▶ [TASK DESCRIPTION]: Reproduce every line of the data below verbatim, leaving out the pictures.

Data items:

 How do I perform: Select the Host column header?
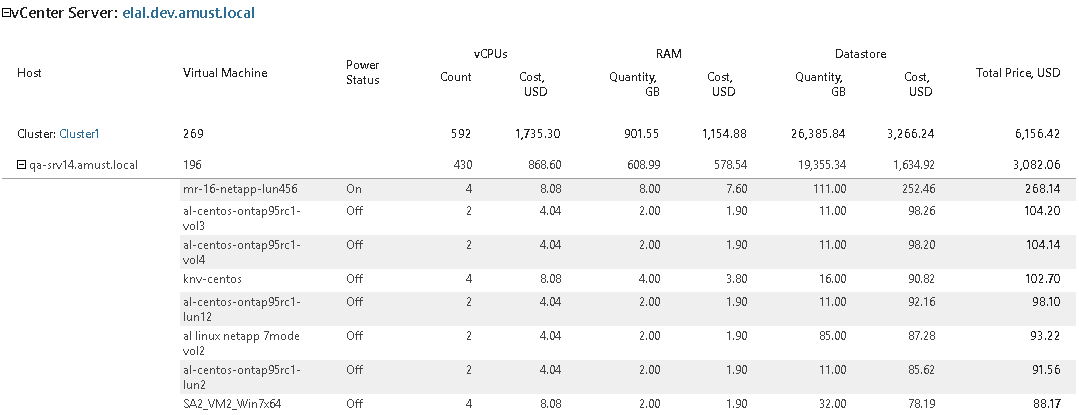29,73
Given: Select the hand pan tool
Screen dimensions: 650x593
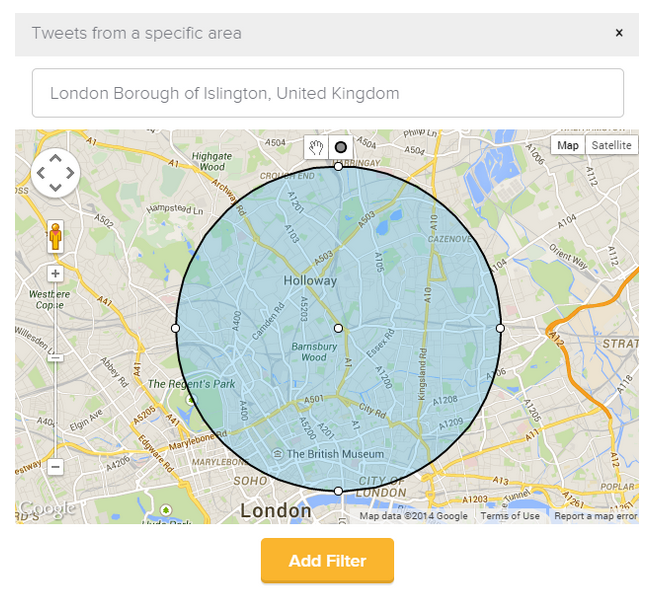Looking at the screenshot, I should pyautogui.click(x=316, y=147).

▶ [EXERCISE OUTPUT]:
 How do I perform: Select the Host column header?
29,73
Given: Select the hand pan tool
Screen dimensions: 650x593
Looking at the screenshot, I should pyautogui.click(x=316, y=147).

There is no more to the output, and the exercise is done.